• _TASK TO CARRY OUT_:
In the listing below, update the lines starting with the line containing "Image resolution: width=2408" and going on through the line containing "Action: [x=1500, y=936]". Give those lines again with "Collapse" replaced by "Fold" and nothing else altered.

• _THE DATA_:
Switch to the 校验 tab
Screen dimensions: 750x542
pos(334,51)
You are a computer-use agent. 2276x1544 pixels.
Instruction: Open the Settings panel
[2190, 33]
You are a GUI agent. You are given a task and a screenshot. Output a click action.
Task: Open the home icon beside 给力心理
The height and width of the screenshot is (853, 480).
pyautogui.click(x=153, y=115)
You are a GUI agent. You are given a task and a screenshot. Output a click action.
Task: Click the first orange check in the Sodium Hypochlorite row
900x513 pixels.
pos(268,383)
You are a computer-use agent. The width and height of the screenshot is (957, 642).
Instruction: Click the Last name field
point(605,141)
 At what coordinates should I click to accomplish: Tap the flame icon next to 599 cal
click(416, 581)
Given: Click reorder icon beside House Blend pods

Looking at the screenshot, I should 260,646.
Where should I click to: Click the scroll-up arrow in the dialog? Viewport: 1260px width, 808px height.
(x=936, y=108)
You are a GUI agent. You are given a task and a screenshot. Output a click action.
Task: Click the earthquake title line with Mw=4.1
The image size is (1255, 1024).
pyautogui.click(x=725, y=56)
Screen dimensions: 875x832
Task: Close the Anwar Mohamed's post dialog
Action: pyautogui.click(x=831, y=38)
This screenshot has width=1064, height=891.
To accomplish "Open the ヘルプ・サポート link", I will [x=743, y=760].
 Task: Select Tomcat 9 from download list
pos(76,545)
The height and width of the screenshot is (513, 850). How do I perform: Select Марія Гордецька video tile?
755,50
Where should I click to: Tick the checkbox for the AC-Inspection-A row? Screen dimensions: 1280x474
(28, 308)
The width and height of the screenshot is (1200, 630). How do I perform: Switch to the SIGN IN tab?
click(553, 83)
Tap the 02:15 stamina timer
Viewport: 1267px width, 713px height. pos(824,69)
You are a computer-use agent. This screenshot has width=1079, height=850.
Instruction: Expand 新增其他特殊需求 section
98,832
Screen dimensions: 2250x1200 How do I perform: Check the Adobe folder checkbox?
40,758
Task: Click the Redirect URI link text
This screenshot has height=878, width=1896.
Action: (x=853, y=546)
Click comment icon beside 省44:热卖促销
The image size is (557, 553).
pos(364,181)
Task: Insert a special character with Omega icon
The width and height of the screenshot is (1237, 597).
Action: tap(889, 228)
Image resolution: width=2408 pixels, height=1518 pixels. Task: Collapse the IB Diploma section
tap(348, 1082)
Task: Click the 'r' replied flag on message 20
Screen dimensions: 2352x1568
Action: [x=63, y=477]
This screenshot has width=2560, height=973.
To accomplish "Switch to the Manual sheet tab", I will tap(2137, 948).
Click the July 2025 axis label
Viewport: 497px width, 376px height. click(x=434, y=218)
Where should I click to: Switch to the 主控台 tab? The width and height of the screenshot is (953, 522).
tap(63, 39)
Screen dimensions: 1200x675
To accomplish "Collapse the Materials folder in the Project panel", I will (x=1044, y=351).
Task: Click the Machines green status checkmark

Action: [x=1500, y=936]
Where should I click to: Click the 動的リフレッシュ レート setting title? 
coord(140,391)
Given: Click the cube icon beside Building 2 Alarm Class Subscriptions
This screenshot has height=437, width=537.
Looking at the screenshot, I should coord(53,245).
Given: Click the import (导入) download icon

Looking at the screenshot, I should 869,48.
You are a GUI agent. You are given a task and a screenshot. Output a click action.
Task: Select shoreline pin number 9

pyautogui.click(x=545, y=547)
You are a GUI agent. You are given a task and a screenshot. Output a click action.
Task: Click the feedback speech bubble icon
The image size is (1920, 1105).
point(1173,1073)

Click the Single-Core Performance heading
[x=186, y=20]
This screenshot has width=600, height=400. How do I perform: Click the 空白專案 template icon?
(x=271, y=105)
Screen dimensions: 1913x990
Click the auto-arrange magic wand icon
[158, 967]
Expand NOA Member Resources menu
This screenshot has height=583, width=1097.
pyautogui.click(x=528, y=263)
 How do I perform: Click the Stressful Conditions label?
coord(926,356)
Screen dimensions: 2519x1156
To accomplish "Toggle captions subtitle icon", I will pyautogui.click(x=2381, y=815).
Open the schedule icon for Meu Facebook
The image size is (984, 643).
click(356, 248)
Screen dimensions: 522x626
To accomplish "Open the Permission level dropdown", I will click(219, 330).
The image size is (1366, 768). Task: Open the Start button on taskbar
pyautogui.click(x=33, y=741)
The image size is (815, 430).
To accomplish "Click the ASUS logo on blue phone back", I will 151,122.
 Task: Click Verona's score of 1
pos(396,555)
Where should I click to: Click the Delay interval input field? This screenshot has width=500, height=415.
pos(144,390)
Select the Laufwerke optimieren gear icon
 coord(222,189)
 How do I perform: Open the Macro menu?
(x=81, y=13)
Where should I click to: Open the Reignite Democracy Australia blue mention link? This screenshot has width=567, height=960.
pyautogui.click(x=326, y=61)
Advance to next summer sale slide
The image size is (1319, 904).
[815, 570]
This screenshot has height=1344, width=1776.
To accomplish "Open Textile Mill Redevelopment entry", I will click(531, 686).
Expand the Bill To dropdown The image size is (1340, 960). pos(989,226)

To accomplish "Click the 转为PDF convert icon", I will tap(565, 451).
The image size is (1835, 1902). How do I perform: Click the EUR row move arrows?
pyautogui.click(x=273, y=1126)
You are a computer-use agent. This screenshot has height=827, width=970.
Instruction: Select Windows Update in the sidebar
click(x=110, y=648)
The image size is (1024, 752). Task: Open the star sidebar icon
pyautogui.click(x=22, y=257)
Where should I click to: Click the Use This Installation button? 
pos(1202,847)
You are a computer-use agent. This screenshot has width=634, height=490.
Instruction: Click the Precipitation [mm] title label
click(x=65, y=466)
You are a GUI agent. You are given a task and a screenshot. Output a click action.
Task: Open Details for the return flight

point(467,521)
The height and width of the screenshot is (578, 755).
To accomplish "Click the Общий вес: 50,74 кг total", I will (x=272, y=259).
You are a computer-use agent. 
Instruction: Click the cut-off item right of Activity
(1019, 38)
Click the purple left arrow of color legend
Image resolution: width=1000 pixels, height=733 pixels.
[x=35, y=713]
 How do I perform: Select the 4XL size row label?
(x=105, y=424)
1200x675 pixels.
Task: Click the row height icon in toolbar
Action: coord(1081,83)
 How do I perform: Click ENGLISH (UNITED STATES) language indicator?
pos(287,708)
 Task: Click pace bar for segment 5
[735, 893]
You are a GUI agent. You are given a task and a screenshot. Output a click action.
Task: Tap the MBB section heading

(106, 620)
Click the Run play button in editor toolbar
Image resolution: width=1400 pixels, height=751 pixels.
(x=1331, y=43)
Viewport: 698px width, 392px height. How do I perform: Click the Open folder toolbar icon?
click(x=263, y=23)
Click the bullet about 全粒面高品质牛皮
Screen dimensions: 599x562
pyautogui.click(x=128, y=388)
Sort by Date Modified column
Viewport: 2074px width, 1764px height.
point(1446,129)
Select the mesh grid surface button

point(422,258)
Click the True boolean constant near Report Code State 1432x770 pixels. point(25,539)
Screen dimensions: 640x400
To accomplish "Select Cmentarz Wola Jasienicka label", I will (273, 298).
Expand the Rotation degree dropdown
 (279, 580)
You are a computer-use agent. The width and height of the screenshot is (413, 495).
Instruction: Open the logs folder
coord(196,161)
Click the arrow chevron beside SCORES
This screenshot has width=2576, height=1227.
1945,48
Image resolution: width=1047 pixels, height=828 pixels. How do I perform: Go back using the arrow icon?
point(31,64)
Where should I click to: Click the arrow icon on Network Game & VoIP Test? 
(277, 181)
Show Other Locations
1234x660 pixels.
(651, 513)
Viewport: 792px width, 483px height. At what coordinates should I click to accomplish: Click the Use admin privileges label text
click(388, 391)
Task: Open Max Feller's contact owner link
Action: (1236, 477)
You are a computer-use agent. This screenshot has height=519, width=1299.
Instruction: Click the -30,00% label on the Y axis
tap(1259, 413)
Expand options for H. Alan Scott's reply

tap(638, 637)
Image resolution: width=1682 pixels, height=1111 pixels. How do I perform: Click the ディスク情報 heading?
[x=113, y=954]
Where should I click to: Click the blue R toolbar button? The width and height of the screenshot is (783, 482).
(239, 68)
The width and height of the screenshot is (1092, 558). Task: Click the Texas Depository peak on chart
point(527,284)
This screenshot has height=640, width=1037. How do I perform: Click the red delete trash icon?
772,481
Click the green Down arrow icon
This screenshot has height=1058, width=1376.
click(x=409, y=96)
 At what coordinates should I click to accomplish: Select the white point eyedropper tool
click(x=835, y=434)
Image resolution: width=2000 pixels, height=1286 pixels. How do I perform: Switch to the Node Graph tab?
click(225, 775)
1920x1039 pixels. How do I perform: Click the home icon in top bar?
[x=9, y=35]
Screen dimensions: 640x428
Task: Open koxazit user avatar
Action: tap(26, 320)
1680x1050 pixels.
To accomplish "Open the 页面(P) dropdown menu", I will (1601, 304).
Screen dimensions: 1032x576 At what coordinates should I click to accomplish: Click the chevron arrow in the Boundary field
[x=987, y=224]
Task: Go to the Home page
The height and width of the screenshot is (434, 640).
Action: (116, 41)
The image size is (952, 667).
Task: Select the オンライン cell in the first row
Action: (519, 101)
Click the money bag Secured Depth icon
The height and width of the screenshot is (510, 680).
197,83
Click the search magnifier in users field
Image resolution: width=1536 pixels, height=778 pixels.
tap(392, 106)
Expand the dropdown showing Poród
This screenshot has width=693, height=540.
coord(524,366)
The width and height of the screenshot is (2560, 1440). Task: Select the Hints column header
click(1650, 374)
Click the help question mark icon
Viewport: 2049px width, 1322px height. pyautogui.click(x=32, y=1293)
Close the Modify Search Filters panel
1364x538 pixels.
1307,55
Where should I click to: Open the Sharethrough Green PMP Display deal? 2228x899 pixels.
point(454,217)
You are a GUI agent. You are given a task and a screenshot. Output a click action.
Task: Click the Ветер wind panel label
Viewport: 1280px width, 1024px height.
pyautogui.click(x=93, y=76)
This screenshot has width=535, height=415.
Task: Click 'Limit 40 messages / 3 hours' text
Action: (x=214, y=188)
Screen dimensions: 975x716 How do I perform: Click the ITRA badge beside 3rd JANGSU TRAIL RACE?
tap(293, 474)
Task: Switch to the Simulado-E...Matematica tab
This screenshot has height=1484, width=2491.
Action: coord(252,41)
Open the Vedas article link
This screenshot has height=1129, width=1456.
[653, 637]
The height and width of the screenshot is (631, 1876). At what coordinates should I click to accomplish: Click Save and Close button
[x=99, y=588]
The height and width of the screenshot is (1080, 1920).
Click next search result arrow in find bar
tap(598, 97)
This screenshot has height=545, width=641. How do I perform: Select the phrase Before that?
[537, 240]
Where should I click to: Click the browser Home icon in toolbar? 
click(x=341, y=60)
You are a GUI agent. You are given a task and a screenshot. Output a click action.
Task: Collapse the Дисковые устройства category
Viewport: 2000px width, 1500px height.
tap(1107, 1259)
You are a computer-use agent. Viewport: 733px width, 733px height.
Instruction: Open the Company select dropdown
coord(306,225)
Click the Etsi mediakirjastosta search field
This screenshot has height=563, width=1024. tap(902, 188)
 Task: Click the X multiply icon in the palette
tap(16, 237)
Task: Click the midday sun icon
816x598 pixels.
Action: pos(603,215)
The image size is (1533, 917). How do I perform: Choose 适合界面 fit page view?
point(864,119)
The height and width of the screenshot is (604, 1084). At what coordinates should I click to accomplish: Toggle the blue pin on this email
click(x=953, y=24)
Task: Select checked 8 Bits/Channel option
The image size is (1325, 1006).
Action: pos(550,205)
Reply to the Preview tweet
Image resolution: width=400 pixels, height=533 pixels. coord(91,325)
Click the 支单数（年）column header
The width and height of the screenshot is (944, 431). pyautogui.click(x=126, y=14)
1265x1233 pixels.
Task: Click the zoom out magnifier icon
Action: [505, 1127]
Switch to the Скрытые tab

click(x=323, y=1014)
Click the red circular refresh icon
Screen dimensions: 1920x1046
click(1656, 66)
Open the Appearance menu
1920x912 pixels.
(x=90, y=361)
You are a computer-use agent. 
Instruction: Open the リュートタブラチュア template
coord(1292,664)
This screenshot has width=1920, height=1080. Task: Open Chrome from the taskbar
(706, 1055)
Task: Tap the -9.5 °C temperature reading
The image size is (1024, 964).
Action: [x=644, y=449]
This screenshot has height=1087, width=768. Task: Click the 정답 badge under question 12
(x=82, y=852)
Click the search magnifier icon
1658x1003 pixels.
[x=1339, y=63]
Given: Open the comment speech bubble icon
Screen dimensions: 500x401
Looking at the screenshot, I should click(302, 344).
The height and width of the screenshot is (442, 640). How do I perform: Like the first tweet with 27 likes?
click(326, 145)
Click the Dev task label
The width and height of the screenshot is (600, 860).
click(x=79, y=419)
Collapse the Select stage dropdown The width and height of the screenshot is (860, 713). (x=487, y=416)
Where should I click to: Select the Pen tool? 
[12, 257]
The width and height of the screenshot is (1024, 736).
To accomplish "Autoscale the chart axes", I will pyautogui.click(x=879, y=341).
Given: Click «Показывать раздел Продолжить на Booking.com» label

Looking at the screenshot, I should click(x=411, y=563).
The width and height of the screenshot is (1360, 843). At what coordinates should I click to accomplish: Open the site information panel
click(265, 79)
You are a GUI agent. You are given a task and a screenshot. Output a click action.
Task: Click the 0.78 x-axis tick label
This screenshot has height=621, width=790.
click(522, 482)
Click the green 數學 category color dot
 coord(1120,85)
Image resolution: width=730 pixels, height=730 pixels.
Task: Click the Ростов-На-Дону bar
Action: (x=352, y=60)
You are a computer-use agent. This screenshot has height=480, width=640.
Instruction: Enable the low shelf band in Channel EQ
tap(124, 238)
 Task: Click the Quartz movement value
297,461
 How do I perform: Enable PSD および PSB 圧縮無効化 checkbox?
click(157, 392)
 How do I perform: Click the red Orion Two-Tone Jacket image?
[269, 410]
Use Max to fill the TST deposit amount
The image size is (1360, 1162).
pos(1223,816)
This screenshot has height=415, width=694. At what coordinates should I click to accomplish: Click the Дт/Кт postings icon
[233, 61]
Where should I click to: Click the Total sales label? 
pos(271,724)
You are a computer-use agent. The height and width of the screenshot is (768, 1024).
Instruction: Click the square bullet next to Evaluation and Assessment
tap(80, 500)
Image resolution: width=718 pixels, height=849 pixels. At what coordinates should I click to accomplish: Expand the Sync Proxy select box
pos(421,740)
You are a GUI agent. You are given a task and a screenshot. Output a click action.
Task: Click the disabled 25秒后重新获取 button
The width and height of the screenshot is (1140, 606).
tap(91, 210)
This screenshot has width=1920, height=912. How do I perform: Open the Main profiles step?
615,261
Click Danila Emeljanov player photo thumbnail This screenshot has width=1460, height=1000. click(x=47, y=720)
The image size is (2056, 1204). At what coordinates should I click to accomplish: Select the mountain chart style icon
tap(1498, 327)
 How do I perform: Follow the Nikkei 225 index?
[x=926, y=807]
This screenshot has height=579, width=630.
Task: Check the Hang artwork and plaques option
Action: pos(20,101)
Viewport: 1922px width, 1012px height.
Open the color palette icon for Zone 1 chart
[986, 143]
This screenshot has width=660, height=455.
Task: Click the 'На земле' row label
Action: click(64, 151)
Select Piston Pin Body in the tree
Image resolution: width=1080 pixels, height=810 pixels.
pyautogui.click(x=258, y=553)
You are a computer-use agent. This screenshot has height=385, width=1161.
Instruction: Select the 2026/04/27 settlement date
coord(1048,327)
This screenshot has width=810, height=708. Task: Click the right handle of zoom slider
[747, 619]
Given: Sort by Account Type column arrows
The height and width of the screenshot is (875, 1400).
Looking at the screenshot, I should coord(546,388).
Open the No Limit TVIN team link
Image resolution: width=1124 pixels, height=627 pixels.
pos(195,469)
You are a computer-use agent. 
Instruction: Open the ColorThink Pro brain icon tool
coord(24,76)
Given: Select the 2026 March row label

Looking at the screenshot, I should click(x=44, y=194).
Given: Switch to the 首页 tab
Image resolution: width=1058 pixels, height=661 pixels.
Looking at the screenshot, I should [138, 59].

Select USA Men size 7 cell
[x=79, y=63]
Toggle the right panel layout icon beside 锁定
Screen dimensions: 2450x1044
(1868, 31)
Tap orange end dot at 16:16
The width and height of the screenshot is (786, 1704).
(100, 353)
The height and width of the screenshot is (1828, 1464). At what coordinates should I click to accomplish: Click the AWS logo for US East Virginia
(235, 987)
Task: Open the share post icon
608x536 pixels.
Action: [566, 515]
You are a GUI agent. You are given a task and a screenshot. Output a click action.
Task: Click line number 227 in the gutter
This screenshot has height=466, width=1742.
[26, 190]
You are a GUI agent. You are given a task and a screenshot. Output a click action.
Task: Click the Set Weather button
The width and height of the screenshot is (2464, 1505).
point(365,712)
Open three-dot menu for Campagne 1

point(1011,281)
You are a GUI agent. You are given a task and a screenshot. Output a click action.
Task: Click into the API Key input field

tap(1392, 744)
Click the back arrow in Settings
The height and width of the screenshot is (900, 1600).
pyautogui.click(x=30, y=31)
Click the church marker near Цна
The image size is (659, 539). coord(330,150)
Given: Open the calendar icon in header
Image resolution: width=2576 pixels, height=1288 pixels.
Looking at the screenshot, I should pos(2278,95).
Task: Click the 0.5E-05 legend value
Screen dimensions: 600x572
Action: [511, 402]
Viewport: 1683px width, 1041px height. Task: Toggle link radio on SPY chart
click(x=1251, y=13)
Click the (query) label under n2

• _CORRECT OUTPUT_:
Image resolution: width=2408 pixels, height=1518 pixels. Task: Fold the IB Diploma section
tap(348, 1082)
Task: Click the 'r' replied flag on message 20
Screen dimensions: 2352x1568
Action: [x=63, y=477]
This screenshot has width=2560, height=973.
To accomplish "Switch to the Manual sheet tab", I will tap(2137, 948).
Click the July 2025 axis label
Viewport: 497px width, 376px height. click(x=434, y=218)
Where should I click to: Switch to the 主控台 tab? The width and height of the screenshot is (953, 522).
tap(63, 39)
Screen dimensions: 1200x675
To accomplish "Fold the Materials folder in the Project panel", I will (x=1044, y=351).
Task: Click the Machines green status checkmark

Action: [x=1500, y=936]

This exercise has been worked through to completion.